Thirty years ago, the word “disrupt” meant something you did in class, and in doing so you got sent home with a note featuring the word in red cursive ink. I know this from personal experience. It was also something that happened to electricity supplies, sex or church services. It was not a good thing.
Fast-forward to the mid-1990s and the word was quietly co-opted by Clayton Christensen, in his paper “Disruptive Technologies: Catching the Wave,” published in that MBA bible, the Harvard Business Review. Christensen, the elder statesman of innovation studies, looked at product segments such as hydraulic excavators and minicomputers and theorized that big, successful companies become vulnerable over time to competitors with cheaper, simpler or less powerful products. He said this was because these big players got too close to their customers and too focused on feeding the geese that lay their golden eggs, not seeing the scrawny chicken next door as a threat until it’s selling eggs cheaper and faster. Christensen said it was all in service of delivering greater “value” to the end customer.
“Disrupt” kicked around the valleys and alleys of silicon throughout the dotcom era and into the time of Web 2.0, adorning PowerPoint decks and tripping off tongues at cocktail hours, but it really came into its own in the last few years as the prime directive for startups wanting to wow investors. Ground zero is the (surprise) Disrupt conference held in San Francisco, New York and Beijing, organized by Valley maven Michael Arrington. It has featured the darlings of disruption, like real estate rental service Air BnB, ride-organizing service Uber and task-outsourcer Taskrabbit. Heck, even Newark mayor Corey Booker, the closest thing to a charismatic tech startup CEO we have in national politics, has spoken there. It’s where those who want to kick the legs out from under entrenched business models go to smell their own testosterone. Pronouncements from Disrupt have even become the butt of jokes due to their seeming lack of self-awareness and jargon-intensity. Even the disruptors have disruptors. Along with “pivot,” or quickly switching business models when a previous one fails, “disrupt” has become 2012’s killer pitch-verb.

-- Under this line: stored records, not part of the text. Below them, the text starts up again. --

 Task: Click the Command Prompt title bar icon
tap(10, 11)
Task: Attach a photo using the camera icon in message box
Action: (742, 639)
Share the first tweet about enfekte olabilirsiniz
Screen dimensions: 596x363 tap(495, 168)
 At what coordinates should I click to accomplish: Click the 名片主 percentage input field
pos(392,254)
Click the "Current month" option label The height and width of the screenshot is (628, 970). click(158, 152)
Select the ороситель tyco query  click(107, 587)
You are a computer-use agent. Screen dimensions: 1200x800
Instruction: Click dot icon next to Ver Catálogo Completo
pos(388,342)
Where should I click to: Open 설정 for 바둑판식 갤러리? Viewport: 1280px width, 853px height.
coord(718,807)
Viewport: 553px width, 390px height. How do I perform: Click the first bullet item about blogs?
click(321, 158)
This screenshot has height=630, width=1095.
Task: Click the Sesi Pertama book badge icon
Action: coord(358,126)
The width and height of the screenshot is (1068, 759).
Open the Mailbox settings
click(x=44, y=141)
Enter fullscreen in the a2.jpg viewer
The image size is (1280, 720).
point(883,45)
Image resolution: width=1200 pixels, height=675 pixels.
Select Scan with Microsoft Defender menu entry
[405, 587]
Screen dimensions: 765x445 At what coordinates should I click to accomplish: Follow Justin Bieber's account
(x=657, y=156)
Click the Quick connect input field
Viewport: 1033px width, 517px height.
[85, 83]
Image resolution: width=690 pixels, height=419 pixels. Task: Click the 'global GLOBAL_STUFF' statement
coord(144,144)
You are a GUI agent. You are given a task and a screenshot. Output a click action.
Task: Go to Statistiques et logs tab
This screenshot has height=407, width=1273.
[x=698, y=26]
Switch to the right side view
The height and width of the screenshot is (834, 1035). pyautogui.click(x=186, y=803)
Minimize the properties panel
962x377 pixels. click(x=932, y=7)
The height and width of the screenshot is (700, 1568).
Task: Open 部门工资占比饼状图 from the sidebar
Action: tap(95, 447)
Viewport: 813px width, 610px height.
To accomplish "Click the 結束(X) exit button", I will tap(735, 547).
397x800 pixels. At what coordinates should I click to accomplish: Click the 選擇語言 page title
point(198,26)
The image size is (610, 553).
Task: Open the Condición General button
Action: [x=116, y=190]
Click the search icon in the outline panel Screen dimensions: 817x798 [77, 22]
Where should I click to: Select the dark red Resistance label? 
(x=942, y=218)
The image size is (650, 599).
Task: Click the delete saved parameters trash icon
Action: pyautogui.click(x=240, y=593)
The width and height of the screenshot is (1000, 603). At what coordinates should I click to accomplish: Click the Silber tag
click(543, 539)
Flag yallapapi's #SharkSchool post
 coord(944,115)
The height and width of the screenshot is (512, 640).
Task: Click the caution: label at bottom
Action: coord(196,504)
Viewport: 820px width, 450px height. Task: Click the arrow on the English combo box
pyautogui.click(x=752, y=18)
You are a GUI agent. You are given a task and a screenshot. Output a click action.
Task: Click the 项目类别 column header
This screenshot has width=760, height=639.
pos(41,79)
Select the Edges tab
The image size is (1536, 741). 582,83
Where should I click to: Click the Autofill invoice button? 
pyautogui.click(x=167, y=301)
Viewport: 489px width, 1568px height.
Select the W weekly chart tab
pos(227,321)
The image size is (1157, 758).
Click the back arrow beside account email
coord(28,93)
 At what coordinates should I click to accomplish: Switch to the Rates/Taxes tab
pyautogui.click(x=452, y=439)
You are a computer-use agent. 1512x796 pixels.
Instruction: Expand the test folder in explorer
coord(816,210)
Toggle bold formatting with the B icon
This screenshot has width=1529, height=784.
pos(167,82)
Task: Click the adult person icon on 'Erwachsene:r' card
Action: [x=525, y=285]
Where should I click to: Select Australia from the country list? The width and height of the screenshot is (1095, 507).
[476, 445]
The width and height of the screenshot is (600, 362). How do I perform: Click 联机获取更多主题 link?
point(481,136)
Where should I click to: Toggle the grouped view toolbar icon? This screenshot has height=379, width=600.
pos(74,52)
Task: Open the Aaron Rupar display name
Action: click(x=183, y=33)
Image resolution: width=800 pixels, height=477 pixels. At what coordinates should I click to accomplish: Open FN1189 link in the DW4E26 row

It has also become the end, not the means, in an increasing number of new startups, standing somewhere between Austrian American economist Joseph Schumpeter’s “creative destruction” and insurgency—a constant hunt for ailing prey to kill, like movie “The Most Dangerous Game,” with conference swag. And like “pivot,” “disrupt” is too often used to cover a lack of ideas, a kind of cargo cult that believes mimicking companies who found success doing something novel will itself bring success—a cheaper version of case-study management culture. “Disrupting” also frequently entails undercutting cost, delivering something cheaply in order to suddenly redirect thousands or millions of customers to your door. Capture now, pivot later. In the process, we’re seeing a dynamic in our economy that is chasing a combination Wal-Mart/iPhone effect: always low prices, at your fingertips, wherever you are, under the code of what Christensen called “value.”
I like to think of disruption as invention—breakthroughs in technology, for example, that may also have the effect of unsettling the existing model, but probably not developed for the sole purpose of raising a round of capital and lining up an eventual exit. Something that saves fuel, cleans the air, extends a life or makes us safer. Less of a get-rich-quick scheme that takes no prisoners, and more of a contribution to common welfare. Normally, I’d lobby for the word “disrupt” to be dropped from the language but since it’s the holidays, I’ll be generous. You can use “disrupt,” but only if it describes something that actually improves the human condition, not just a cheaper ride uptown or finding someone to pick up your dry cleaning. Find a way to improve that person’s life, not just offload your inconveniences, and you’ll be properly disruptive. And I’ll promise to be quiet in class.